Wood waste from the Portland region can now legally be sent to landfills, after the Metro Council suspended part of its requirements for the recovery of wood products.
The move to suspend part of the Metro Code came after the closure of a paper mill in Newberg. That mill burned about 350 tons of the Portland region's wood waste every day, keeping that wood from being buried in a landfill.
But the Newberg mill was unique in that it was old – so old in that it was exempted from recent federal regulations on its boilers. It could burn treated wood, laminated wood, railroad ties, painted wood and other construction waste that was sent there from the Portland region's recovery facilities.

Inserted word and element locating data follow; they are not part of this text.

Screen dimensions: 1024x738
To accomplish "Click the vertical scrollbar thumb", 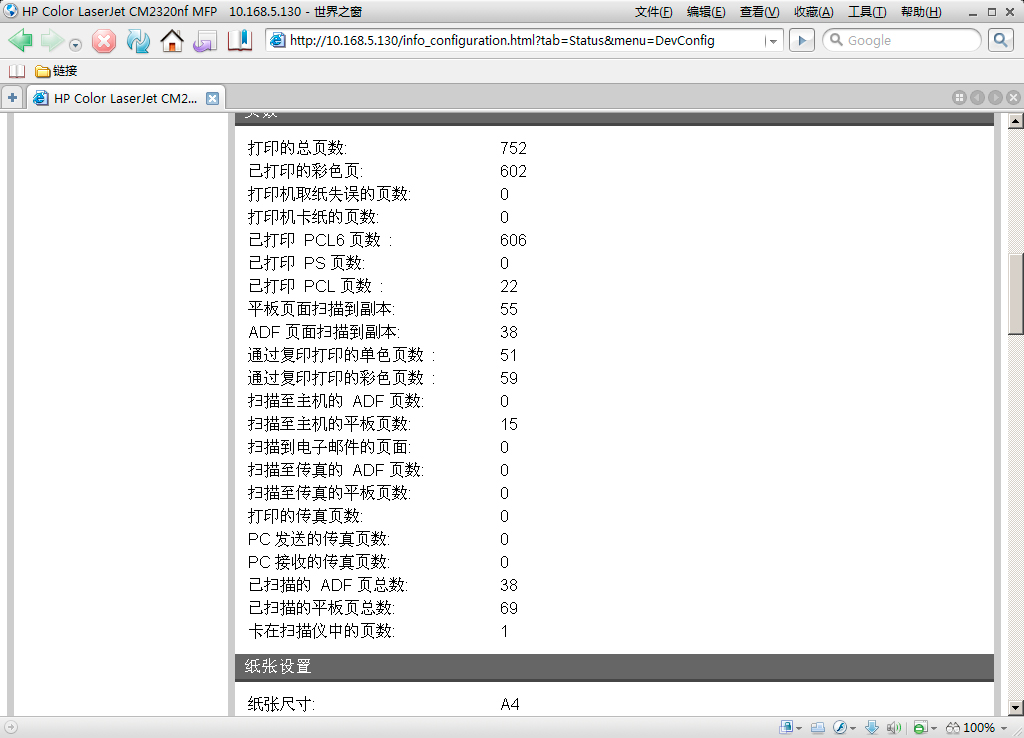I will tap(1016, 294).
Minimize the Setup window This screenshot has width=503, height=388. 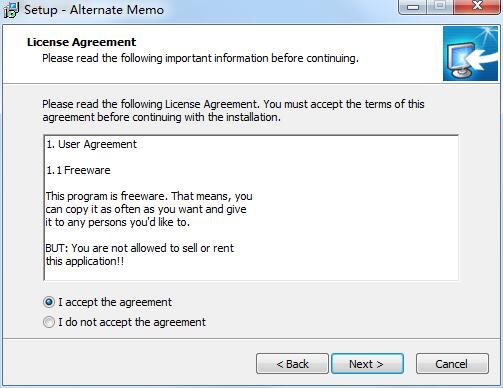tap(413, 7)
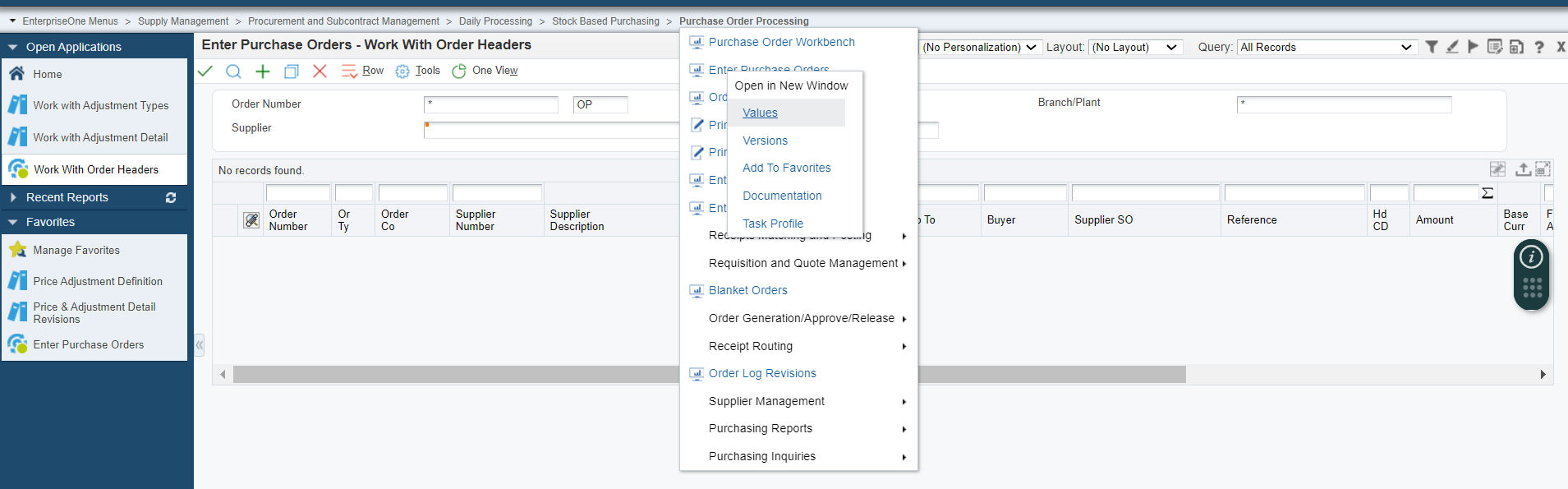The width and height of the screenshot is (1568, 489).
Task: Click the Order Number input field
Action: (490, 104)
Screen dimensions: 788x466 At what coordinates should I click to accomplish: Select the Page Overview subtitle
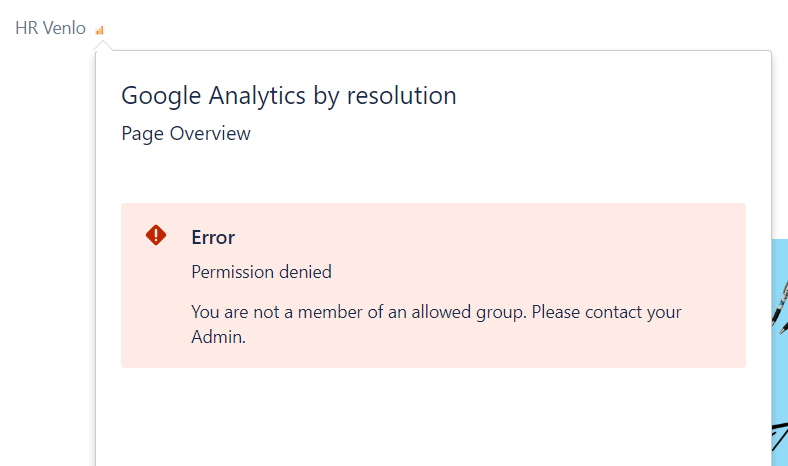click(186, 134)
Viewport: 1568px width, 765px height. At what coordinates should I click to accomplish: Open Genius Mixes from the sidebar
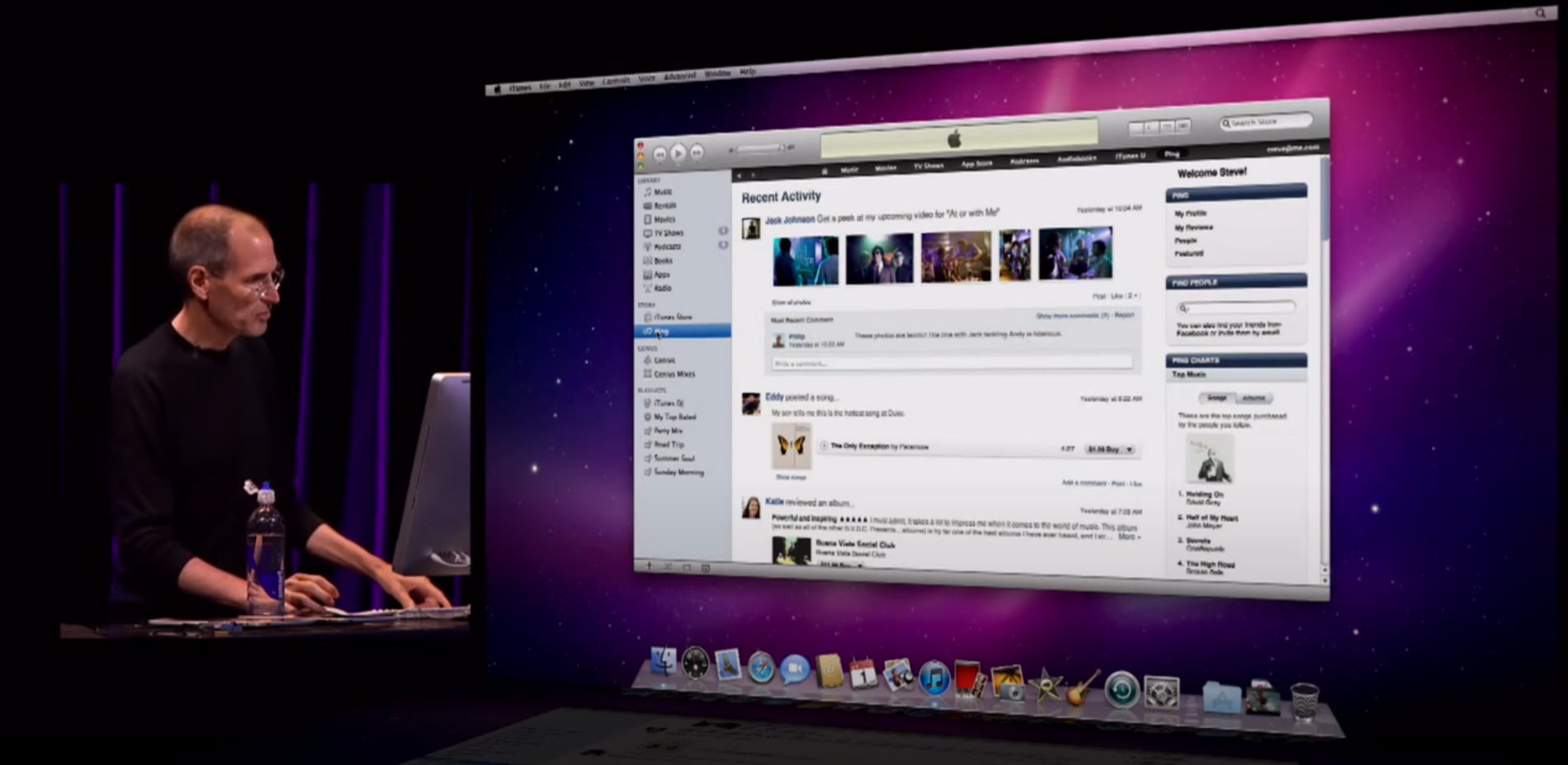pyautogui.click(x=674, y=373)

Two other paper mills in the area, one in Camas and the other in Longview, can burn clean, so-called "blonde" wood that meets federal standards. But any treated, painted or otherwise contaminated wood will now be sent to a landfill.

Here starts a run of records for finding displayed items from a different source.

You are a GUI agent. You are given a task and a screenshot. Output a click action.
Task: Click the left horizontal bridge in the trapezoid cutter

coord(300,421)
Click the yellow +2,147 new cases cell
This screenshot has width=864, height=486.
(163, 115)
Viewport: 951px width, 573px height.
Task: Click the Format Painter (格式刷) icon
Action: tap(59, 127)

Metro Solid Waste Compliance Program director Roy Brower said about half of the region's wood waste is "blonde" wood that can still be recovered to make energy.
A lot of the wood in question was brought by construction and demolition companies in mixed loads to transfer stations called recovery facilities. There, the loads of construction debris were sorted so that the materials brought in could be re-used or recycled if possible.
The suspended portion of the code said that no more than 15 percent of the material sent to landfills could be wood, metal and cardboard. The council voted unanimously Thursday to temporarily take wood out of that equation.
About 60,000 tons of wood a year will now be sent to landfills.
Metro Councilor Bob Stacey said the region should continue to try to do more to find a better way to use the wood than simple disposal.
"We are keeping faith with the operators of our solid waste system that we will insist on recycling and reclaiming materials that have a market, that can be reclaimed," Stacey said. "We won't go through a phony exercise of feeling good about not throwing it in the garbage can."
There may not be a better home for the wood waste, though. The new federal regulations will limit boilers to use the cleanest types of wood. Even if the Newberg mill were to re-open, Brower said, they'd also have to meet the federal standard.
"There's no good place for that material to go right now," he said.